Images are to be excluded from the copy, and the records below reproduced word for word.

DATA PROVIDED START

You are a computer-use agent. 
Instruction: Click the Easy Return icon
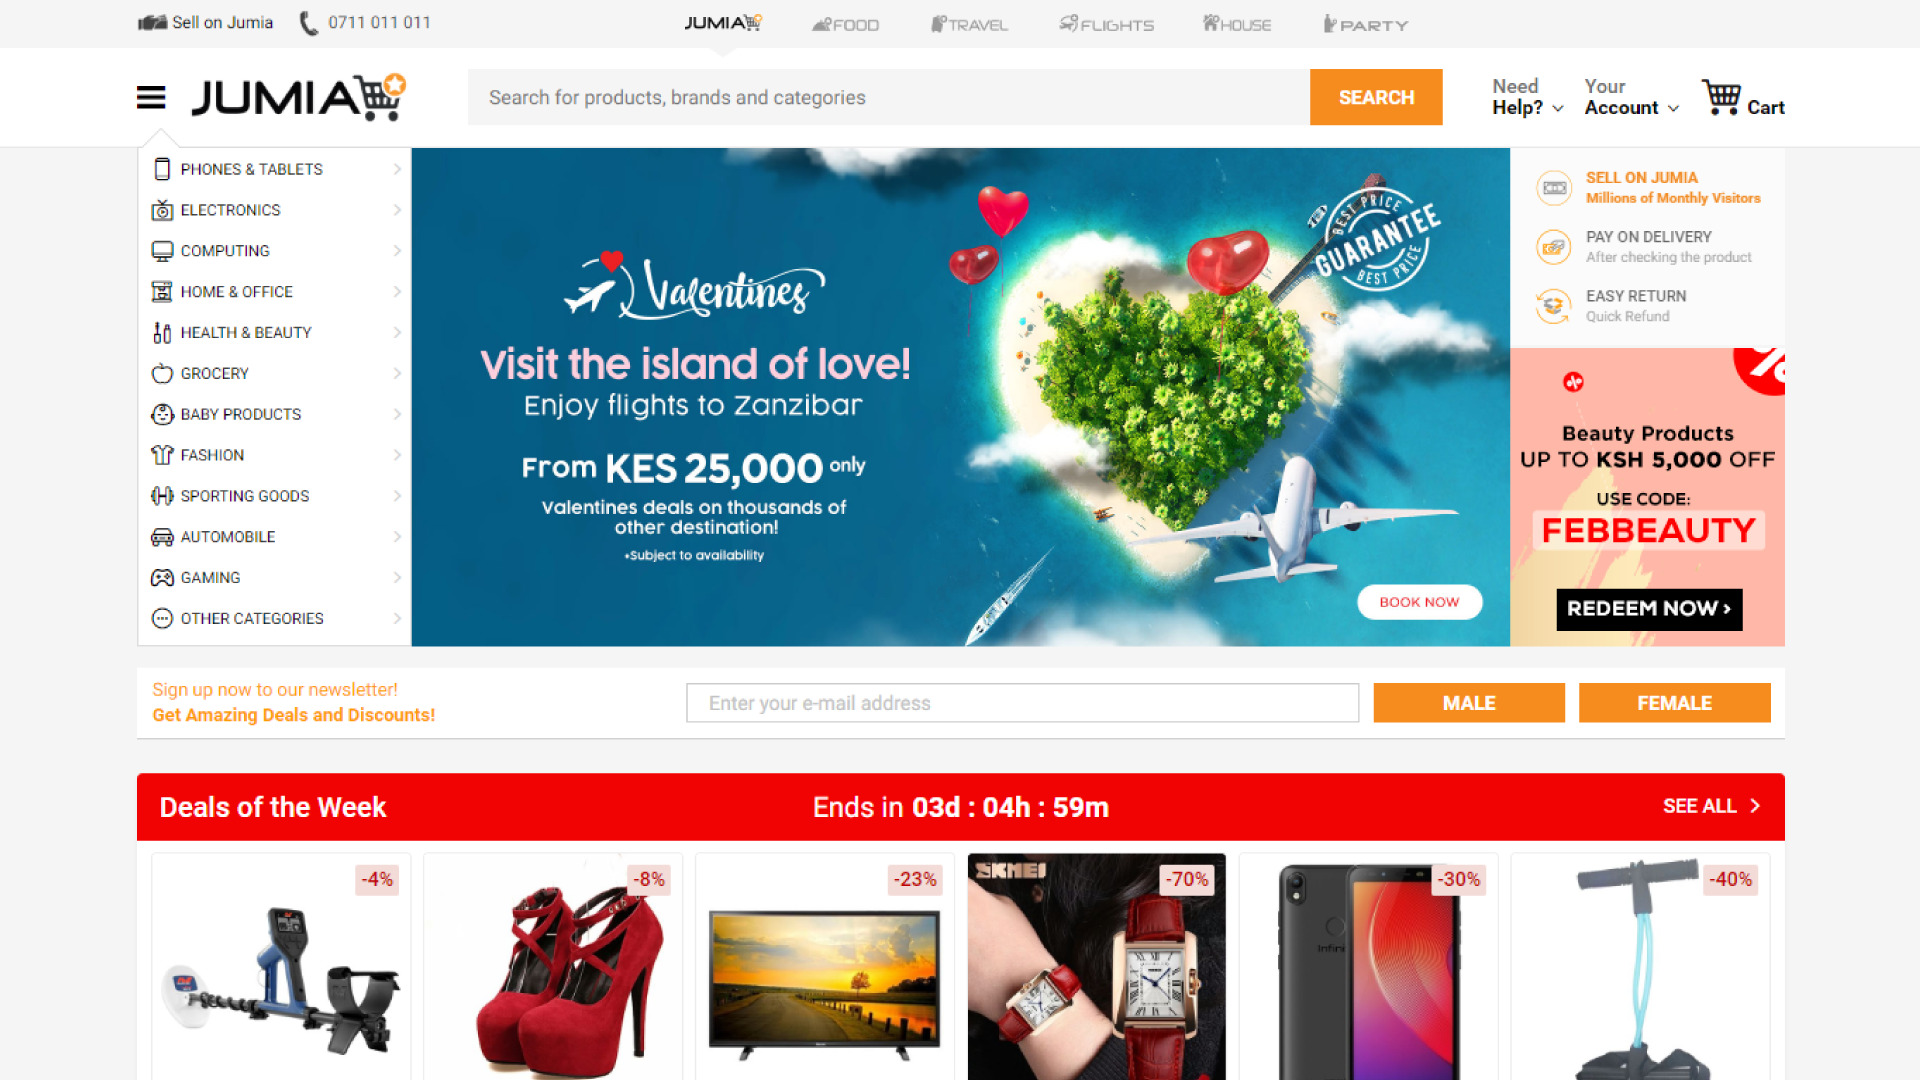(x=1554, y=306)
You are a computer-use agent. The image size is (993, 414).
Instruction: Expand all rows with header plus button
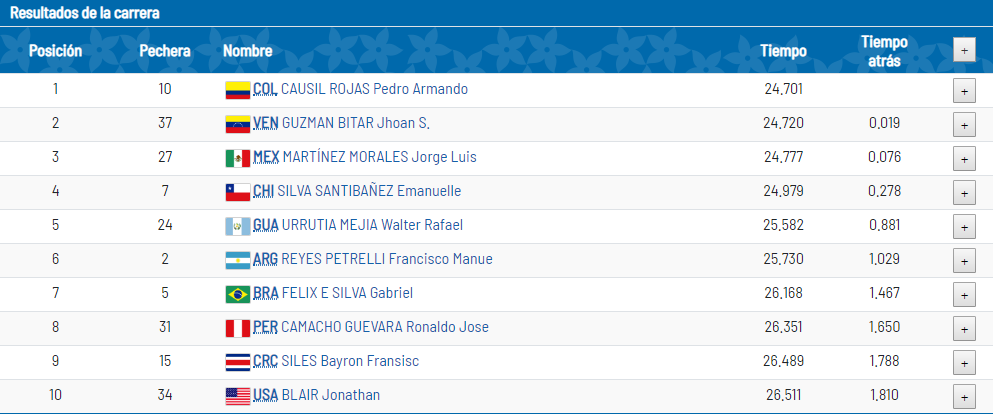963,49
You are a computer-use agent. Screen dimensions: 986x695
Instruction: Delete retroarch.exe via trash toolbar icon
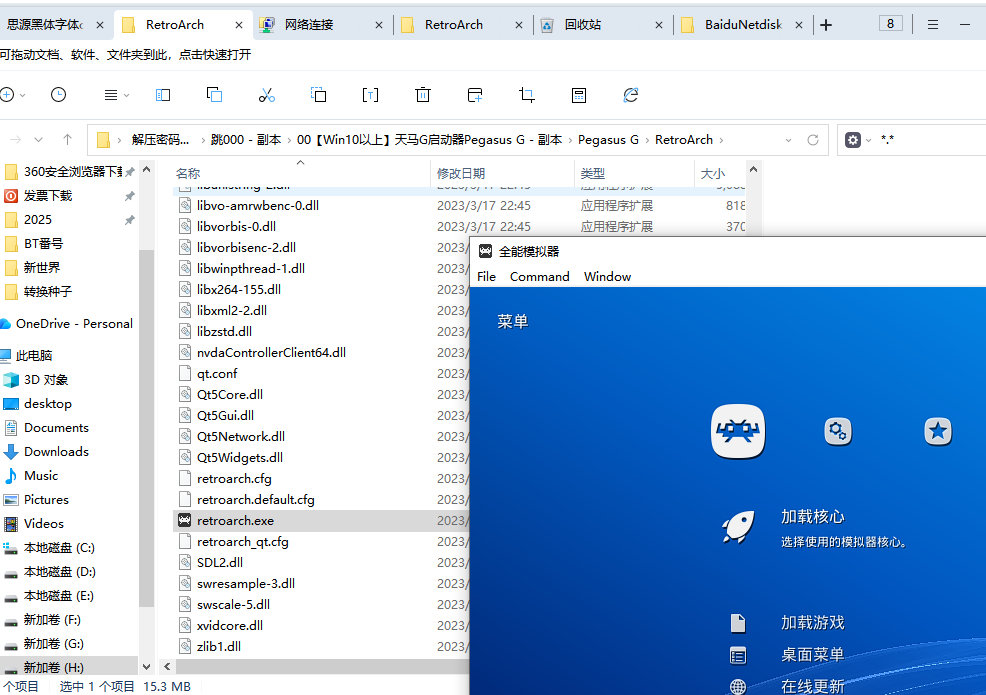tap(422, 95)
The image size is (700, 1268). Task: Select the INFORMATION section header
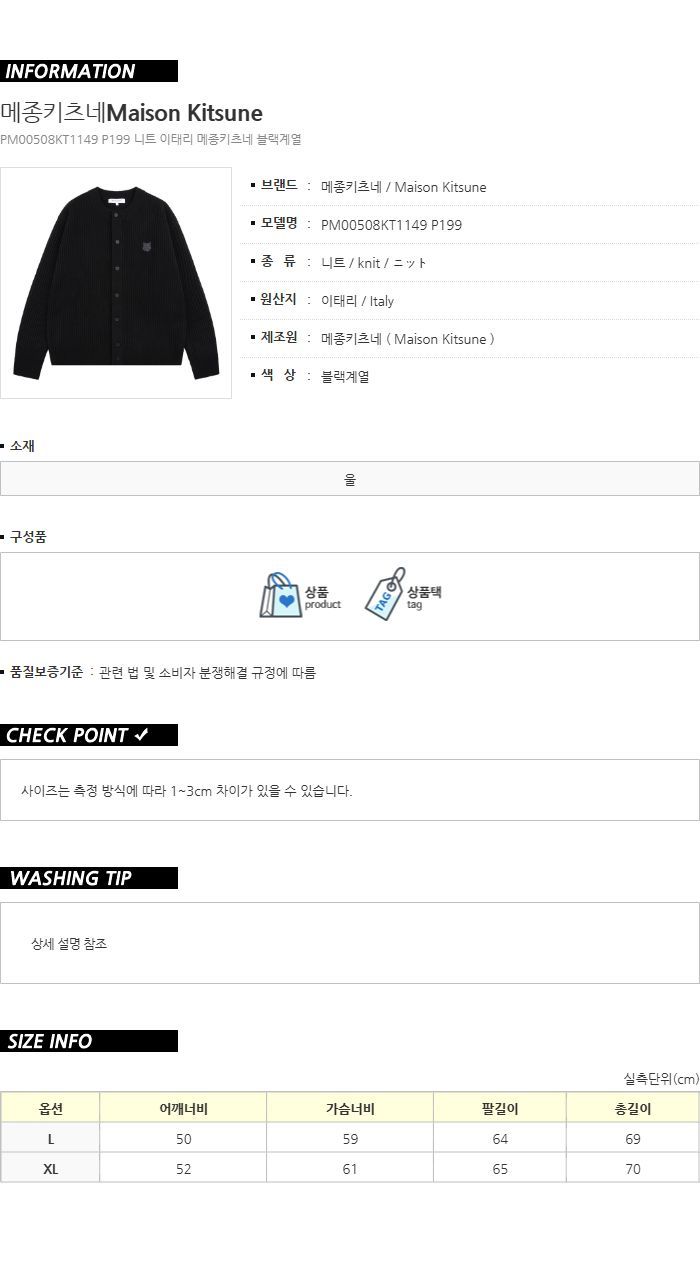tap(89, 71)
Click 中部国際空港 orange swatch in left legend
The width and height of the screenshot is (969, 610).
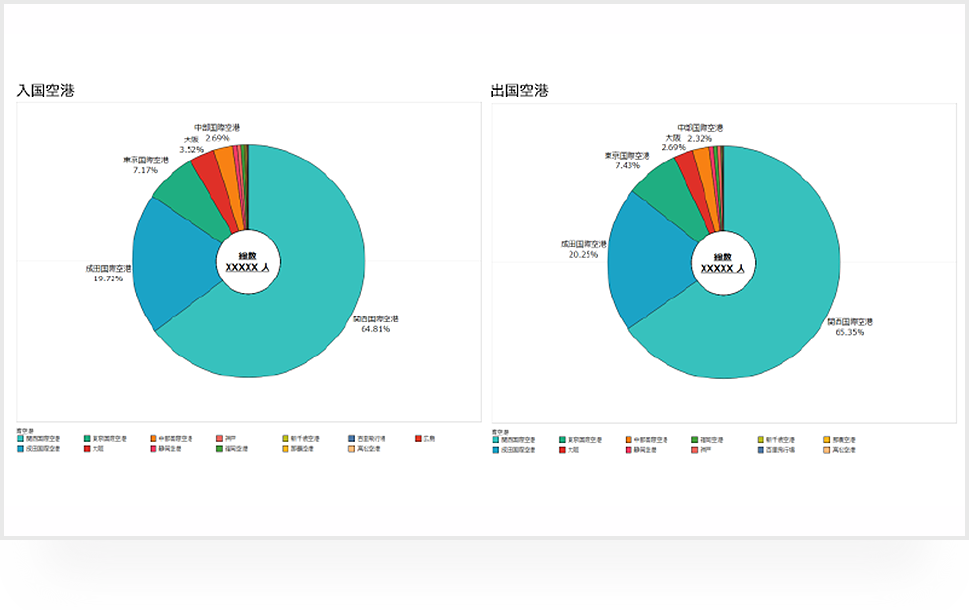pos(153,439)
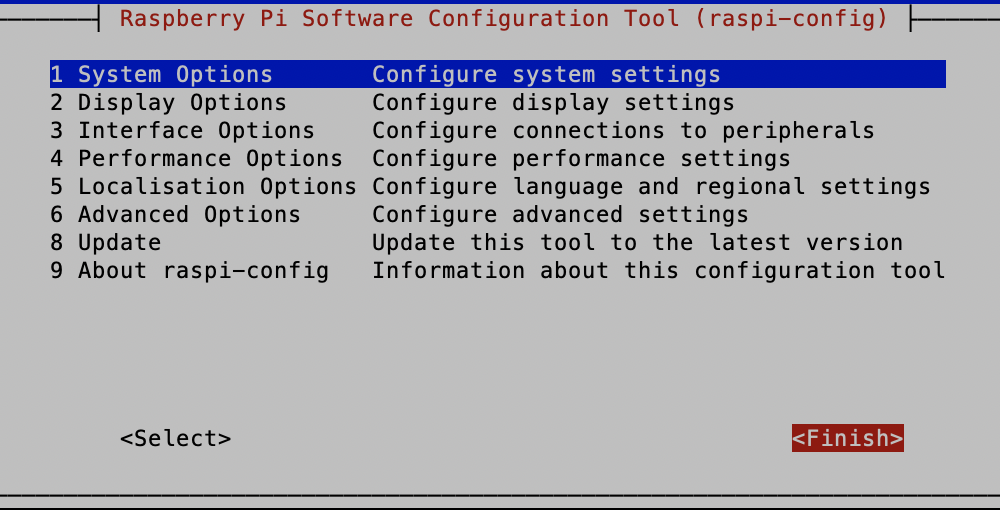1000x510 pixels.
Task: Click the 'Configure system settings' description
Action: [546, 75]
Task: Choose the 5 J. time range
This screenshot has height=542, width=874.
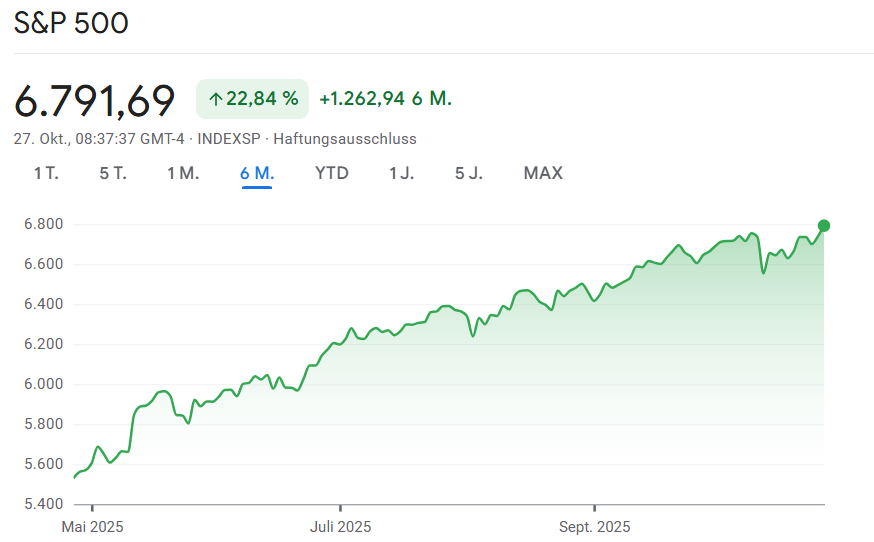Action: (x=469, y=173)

DATA PROVIDED END

_FINISHED TASK_:
You are a computer-use agent. 
Instruction: Click the Easy Return icon
(x=1554, y=306)
You are a computer-use agent. The image size is (993, 414).
Instruction: Expand all rows with header plus button
963,49
You are a computer-use agent. Screen dimensions: 986x695
Instruction: Delete retroarch.exe via trash toolbar icon
tap(422, 95)
The image size is (700, 1268). Task: Select the INFORMATION section header
tap(89, 71)
Click 中部国際空港 orange swatch in left legend
The width and height of the screenshot is (969, 610).
pos(153,439)
1000x510 pixels.
Task: Click the 'Configure system settings' description
Action: [546, 75]
Task: Choose the 5 J. time range
This screenshot has height=542, width=874.
Action: (x=469, y=173)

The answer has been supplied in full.